_Work to be completed:_
In the data below, repeat the line containing "Given: Select the Style Sheet template icon" and every following line exactly, up to and including the last line. Exclude pictures.

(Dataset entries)
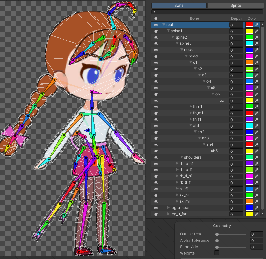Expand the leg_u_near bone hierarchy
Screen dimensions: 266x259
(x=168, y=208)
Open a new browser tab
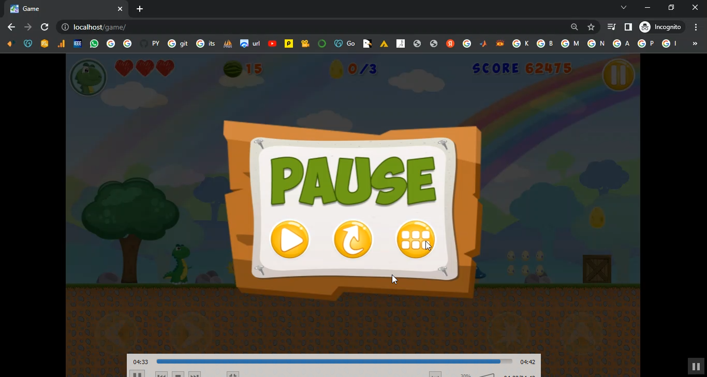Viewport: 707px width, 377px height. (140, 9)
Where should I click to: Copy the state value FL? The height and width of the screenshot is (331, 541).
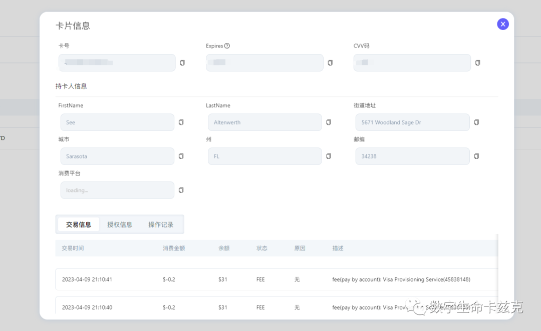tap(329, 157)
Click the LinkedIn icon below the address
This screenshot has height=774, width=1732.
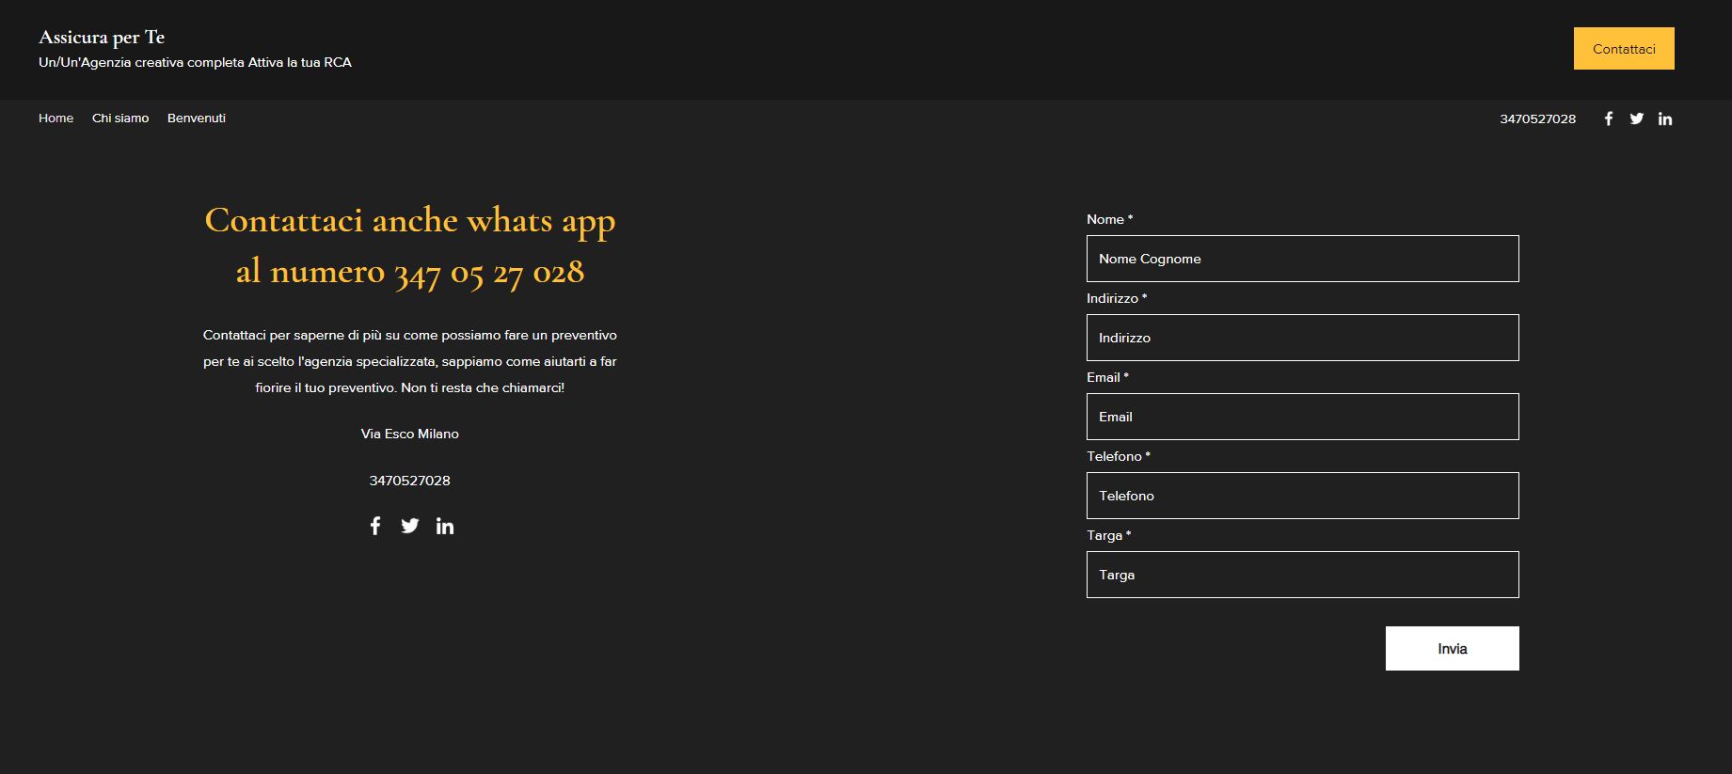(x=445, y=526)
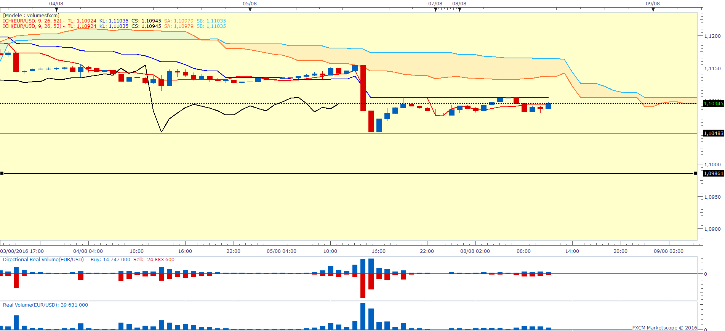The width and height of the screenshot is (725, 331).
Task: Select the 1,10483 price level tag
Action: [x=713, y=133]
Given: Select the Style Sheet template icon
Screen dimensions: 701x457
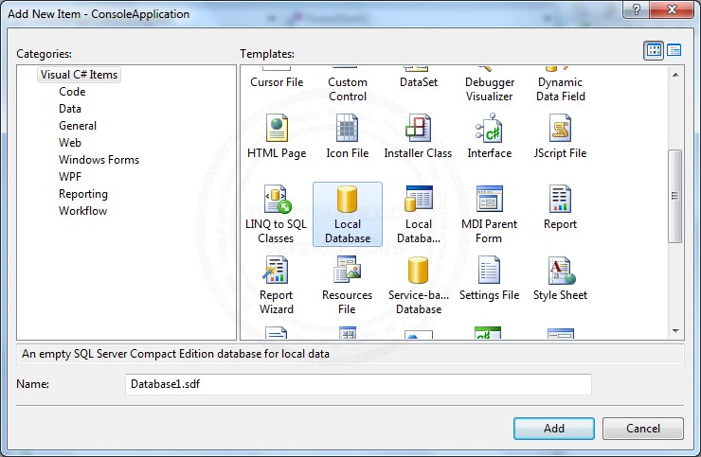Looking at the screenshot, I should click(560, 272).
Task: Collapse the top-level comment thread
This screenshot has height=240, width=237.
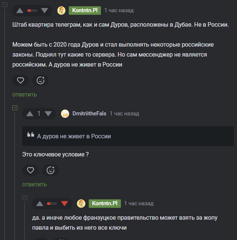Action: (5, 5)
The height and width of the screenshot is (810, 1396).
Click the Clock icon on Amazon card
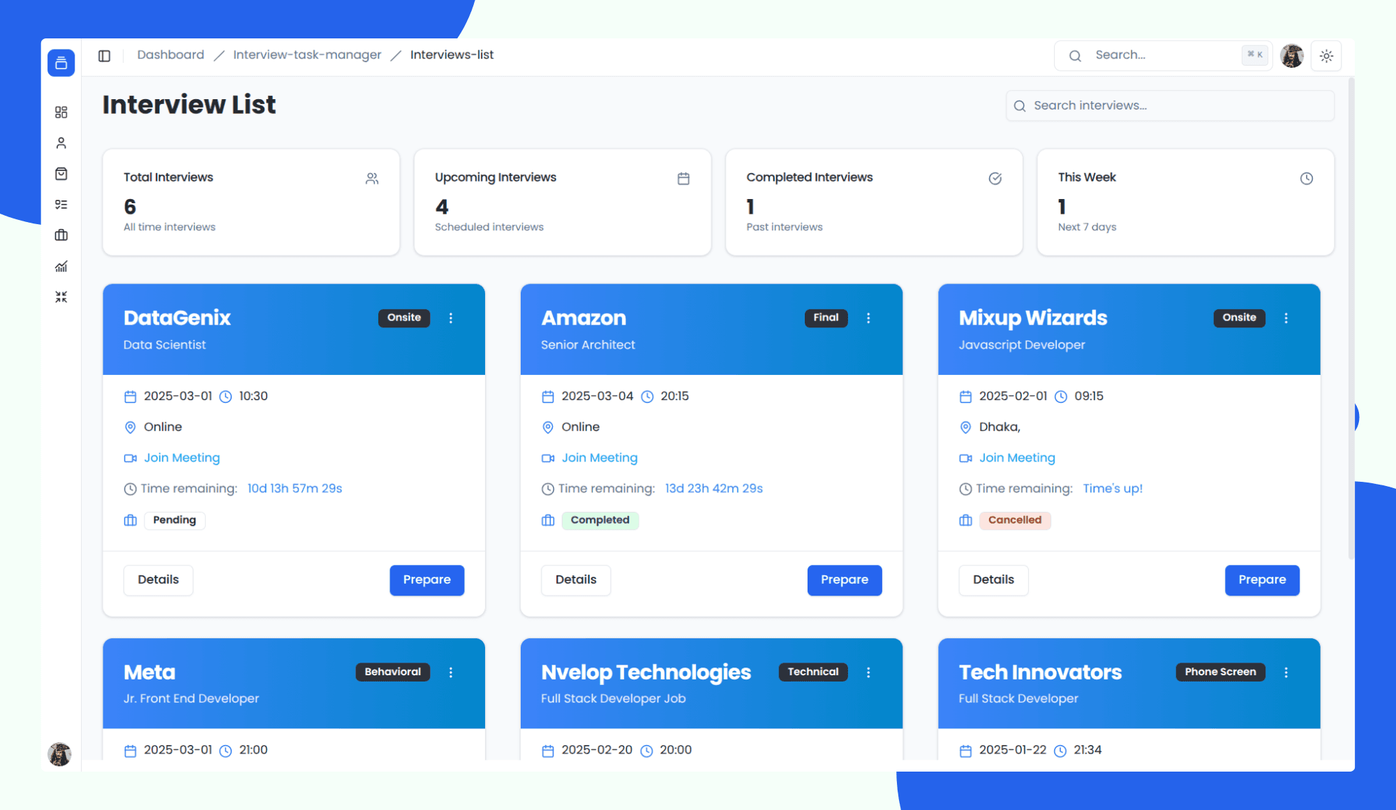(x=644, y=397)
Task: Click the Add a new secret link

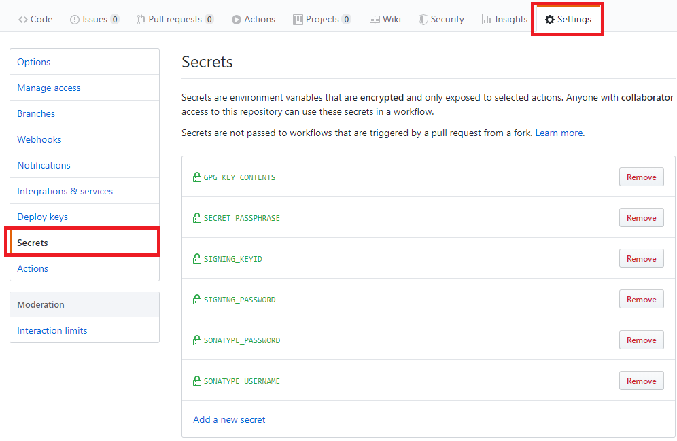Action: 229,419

_Solution to the exercise:_
Given: Select the Style Sheet template icon
Screen dimensions: 701x457
Looking at the screenshot, I should click(560, 272).
Task: Collapse the top-level comment thread
This screenshot has height=240, width=237.
Action: (5, 5)
The height and width of the screenshot is (810, 1396).
Click the Clock icon on Amazon card
(x=644, y=397)
Task: Click the Add a new secret link

Action: 229,419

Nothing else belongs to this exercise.